The letter came three days later, handwritten—the writing of a careful, punctilious elderly man. I took it along to Dean's Yard and read it sitting on a seat in watery midday sun.

Dear Mr. Pinnock,

I think it's best to come straight to the point. I have done many things in my life that were silly, mistaken, or just plain wrong, but the human brain is fallible and one
learns to take most things in one's stride. The one thing in my life of which I am thoroughly ashamed is my involvement with Lucy Mariotti.

It began unexceptionably. I was a rising Shakespearian scholar and she contacted me by letter about doing a Ph.D. thesis. She came down to Southampton at my request soon after to discuss possible topics. There seemed to be a solid ground of knowledge there, which was a credit to Sydney University. We talked about taking a look at the Shakespearian Apocrypha and she seemed to like the idea. She said there was another professor who was interested in supervising her—she said this not in a manner that invited me to beg her to work under me rather than any other, but at least giving the impression that she would not be displeased if I did. I simply nodded, and we left the matter in the air.

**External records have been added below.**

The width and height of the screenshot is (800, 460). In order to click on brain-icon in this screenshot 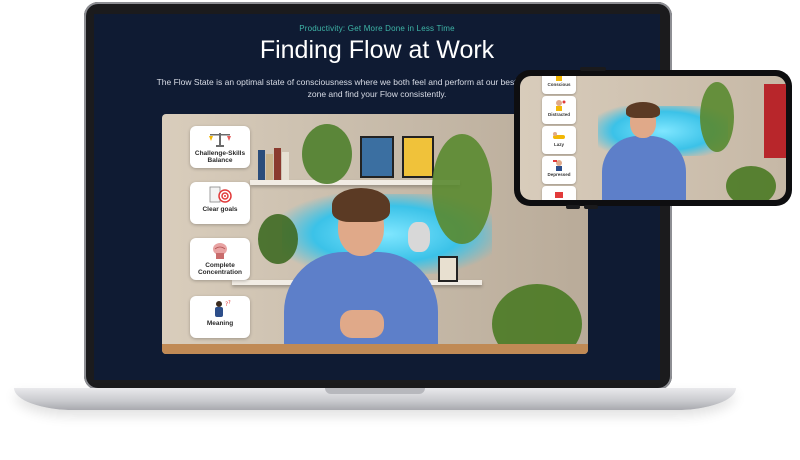, I will do `click(220, 251)`.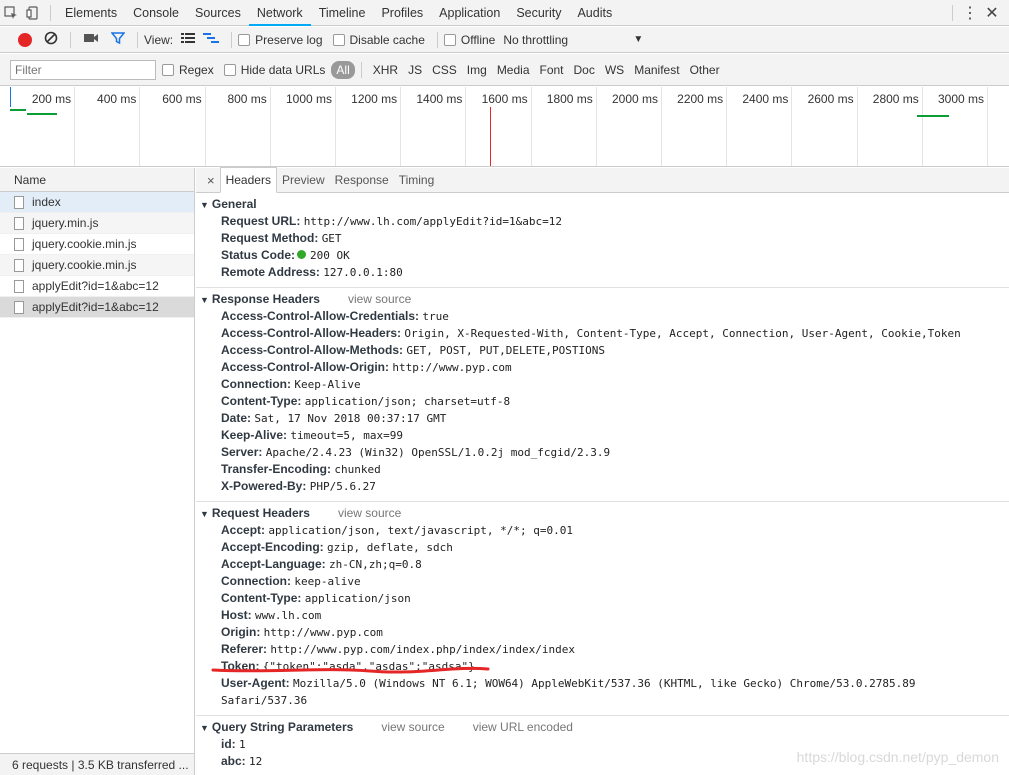  What do you see at coordinates (604, 272) in the screenshot?
I see `header-row: Remote Address: 127.0.0.1:80` at bounding box center [604, 272]. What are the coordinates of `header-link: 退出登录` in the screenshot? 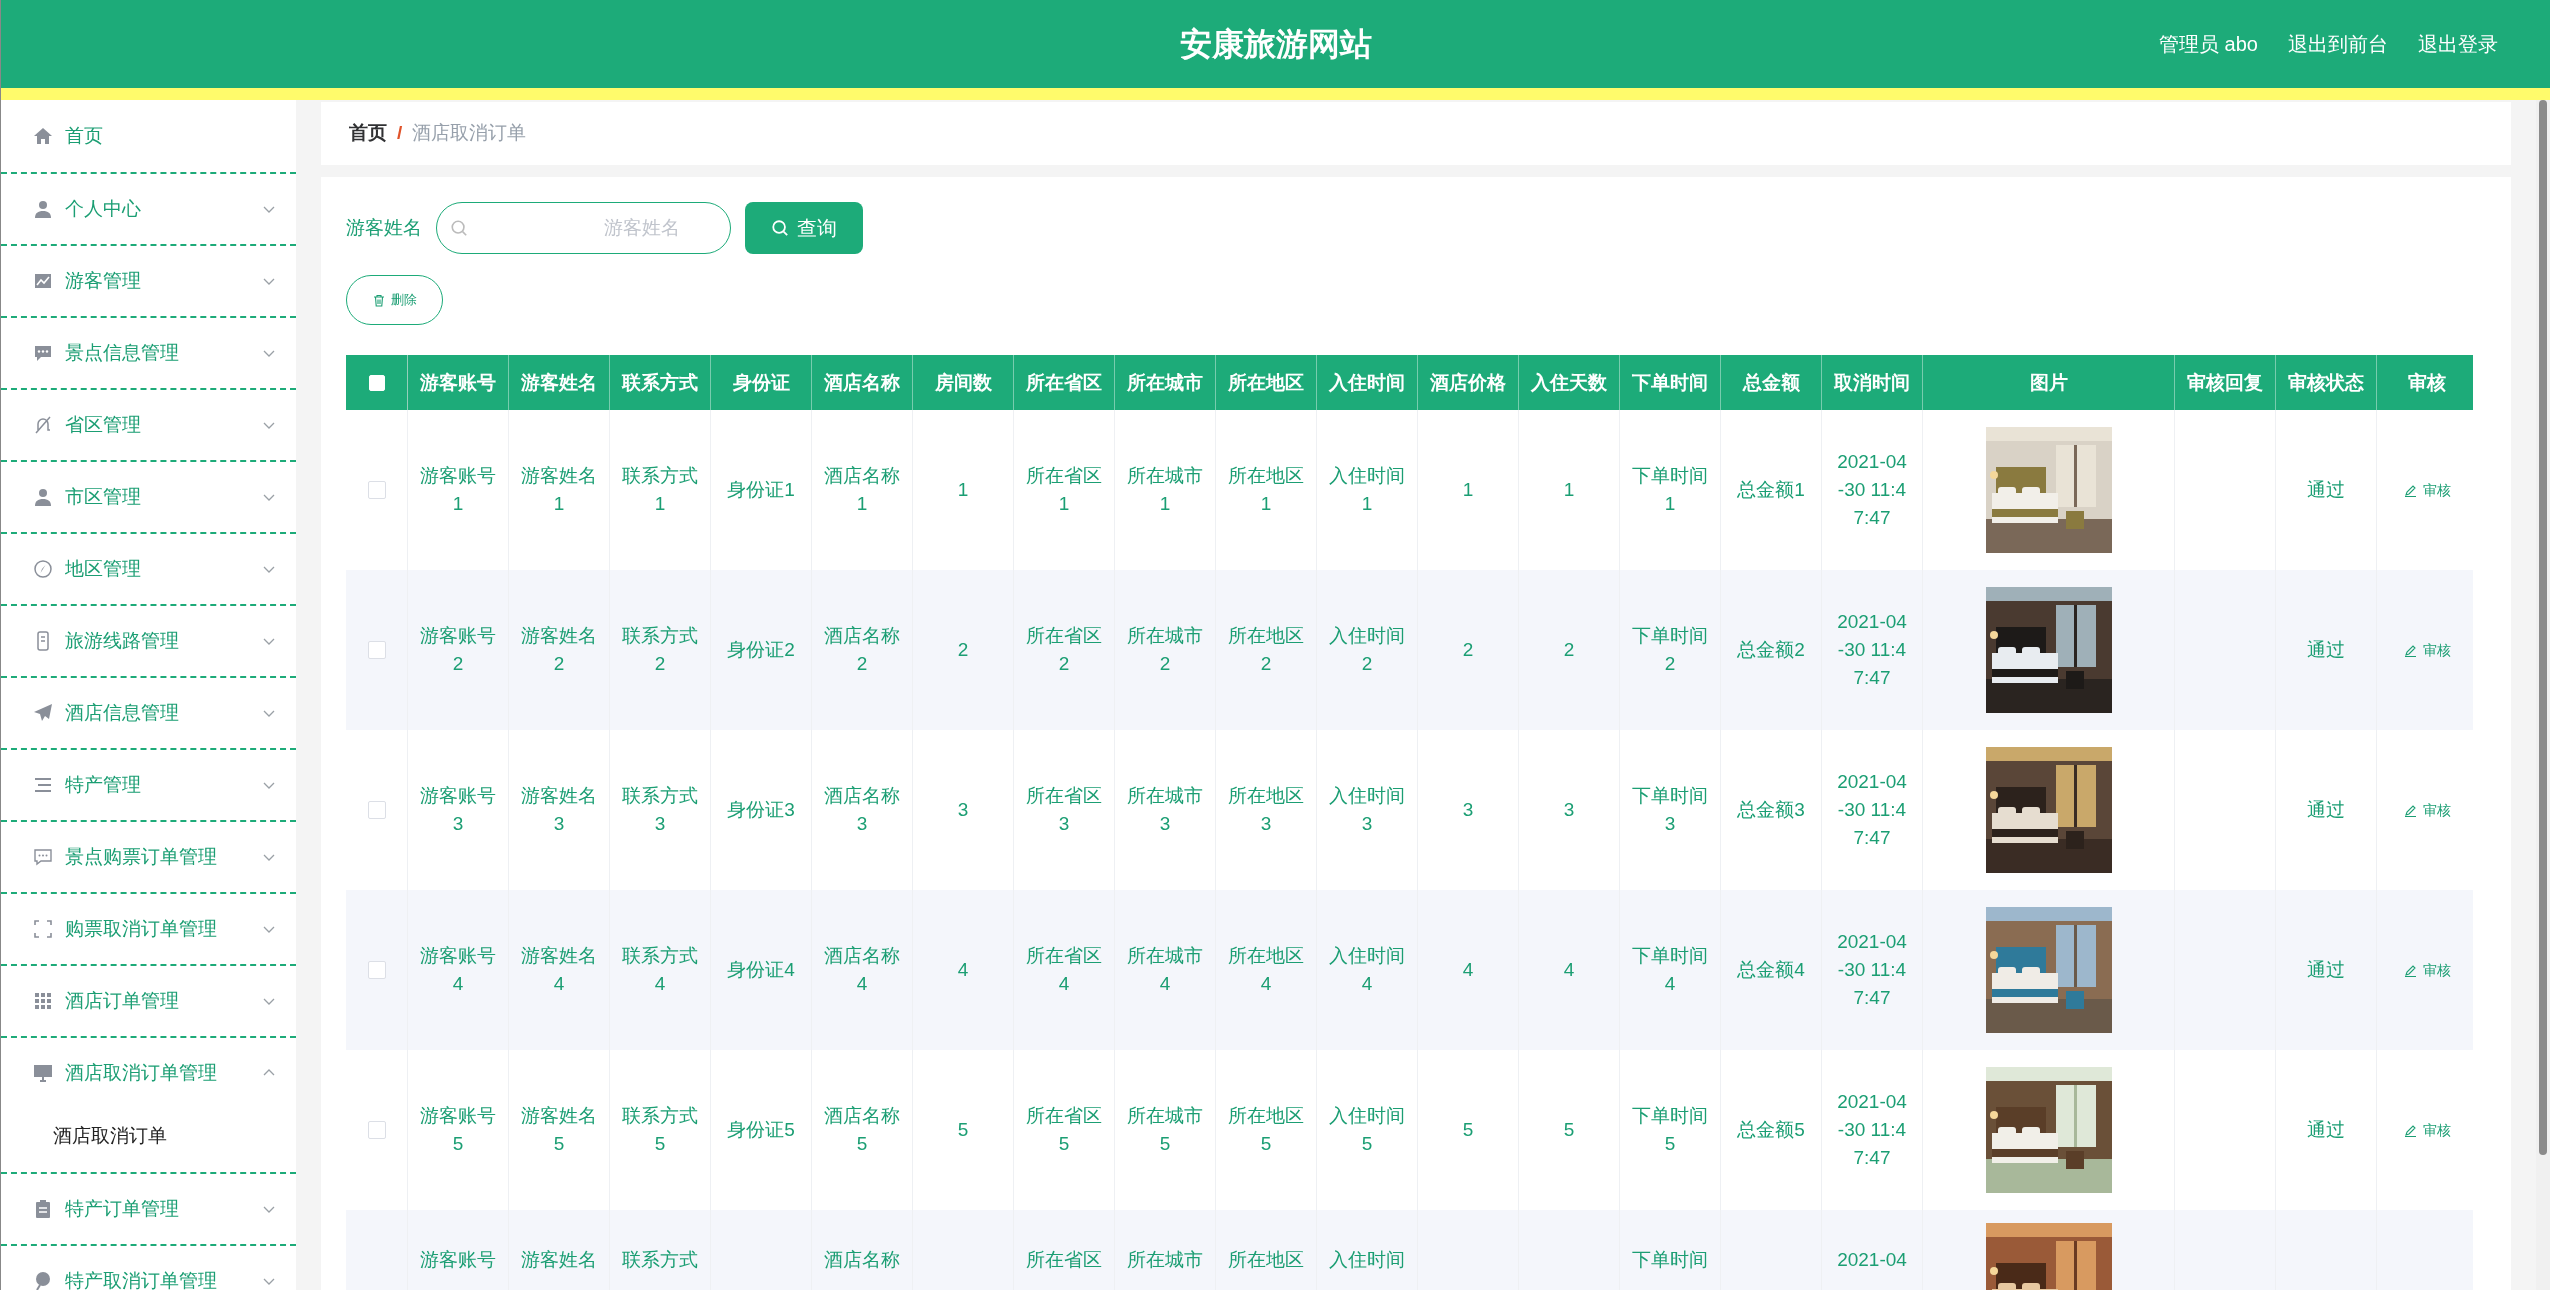 It's located at (2458, 44).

I next read of Lucy Mariotti in the newspapers. She'd told me for whom she was working, so as soon as the case became a national cause celébrè I scanned the newspapers for her name. When I found it, read the tittle-tattle about her involvement with Lord John, I felt rather sorry for her, truth to tell. Wet-around-the-ears young colonial being seduced by an upper-crust Lothario was how I interpreted things. It was some time before I found out that Lucy was no Tess of the D'Urbervilles.

She rang me one night at home, sounding desperate. She said the police were finished with her, satisfied she'd had nothing to do with the murder and did not know where Lord John had disappeared to. But she was pregnant, without job or money, and the press were looking for her. Did I know of anywhere in Southampton where she could go to earth until she'd had the baby and could start work with me on her thesis? My wife overheard my
end of the conversation. She was a wonderful woman, very compassionate, and she'd agreed with my interpretation of the situation—innocence seduced by sophistication. I didn't need to do anything more than raise my eyebrows to her. She nodded, and I asked her down to stay with us until we could find her a bed-sitter. She arrived next day with three large suitcases—maybe not all she had in the world, but all she had in this hemisphere.

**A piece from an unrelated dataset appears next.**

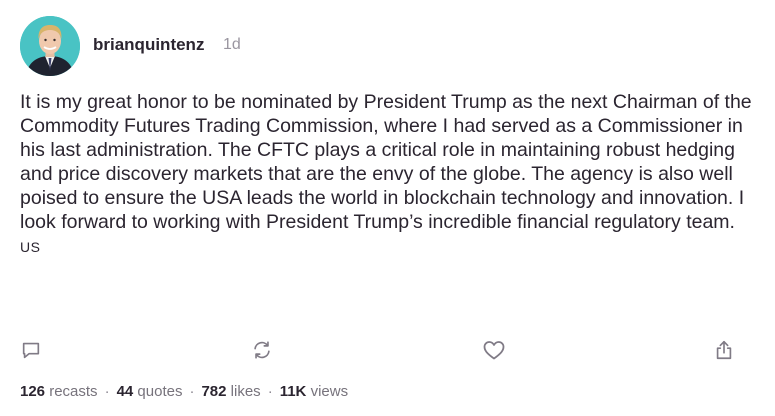  What do you see at coordinates (246, 392) in the screenshot?
I see `likes-label: likes` at bounding box center [246, 392].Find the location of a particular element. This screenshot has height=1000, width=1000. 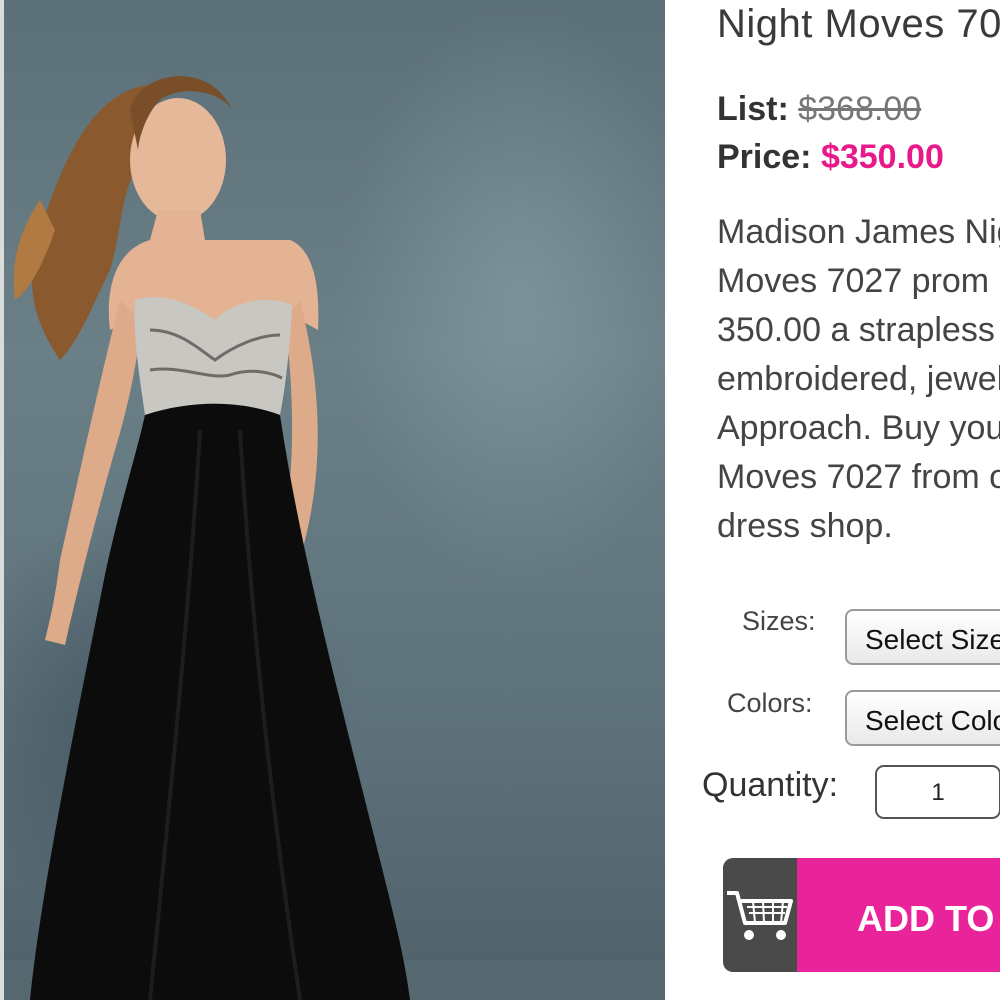

list-price-label: List: is located at coordinates (753, 109).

For the first few days everything went well. She was wonderful with our children, helped around the house, was very grateful—perhaps too volubly so. The only problem was that she was virtually in hiding, so she was around all the time. Then my wife started to have doubts. Lucy had never made any bones about the fact that she was going to have her baby adopted. But when she overheard her on the phone say something about “when I get shot of the kid,” her attitude hardened. She watched her when she was alone with our two, then six and four, and decided she didn't like what she saw. She'd been putting on an act. She decided she should be alone with them as little as possible, which was difficult because I had my job and my wife was doing a first degree in history. She began looking around for a bed-sitter for Lucy—quite difficult at that time of year, though it would become easy as soon as the students went down for the summer vacation.

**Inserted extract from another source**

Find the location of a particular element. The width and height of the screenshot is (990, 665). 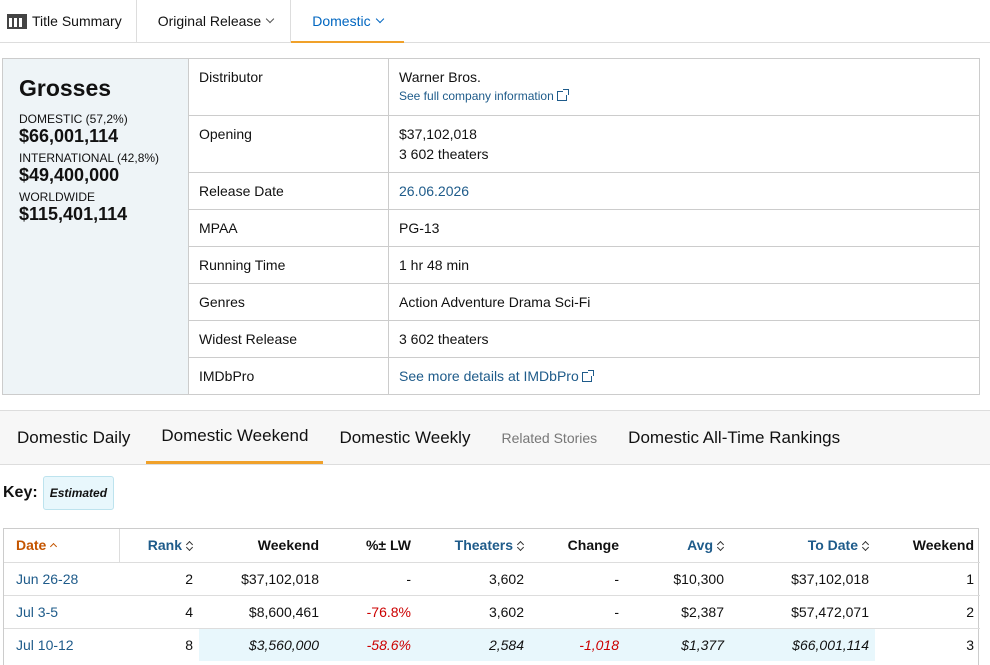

Two things happened at about this time. She asked me if I knew anyone who wanted to adopt a child privately. I knew this meant, in effect, illegally. But I also knew your mother, and her desperate desire for children. I had no idea at the time that Lucy was going to insist that this was a money transaction. I don't know how much you know about this, but I repeat I didn't even consider the possibility. I was young, green, law-abiding, naive, call me what
you will. One evening, by arrangement, I drove Lucy round to their home and left her there. When they drove her home the deal was apparently completed. Gradually as I learned that the transaction was such that the baby—you—was virtually sold I was very shocked. But your mother, Elizabeth, swore me to secrecy, and seemed to take that aspect in her stride.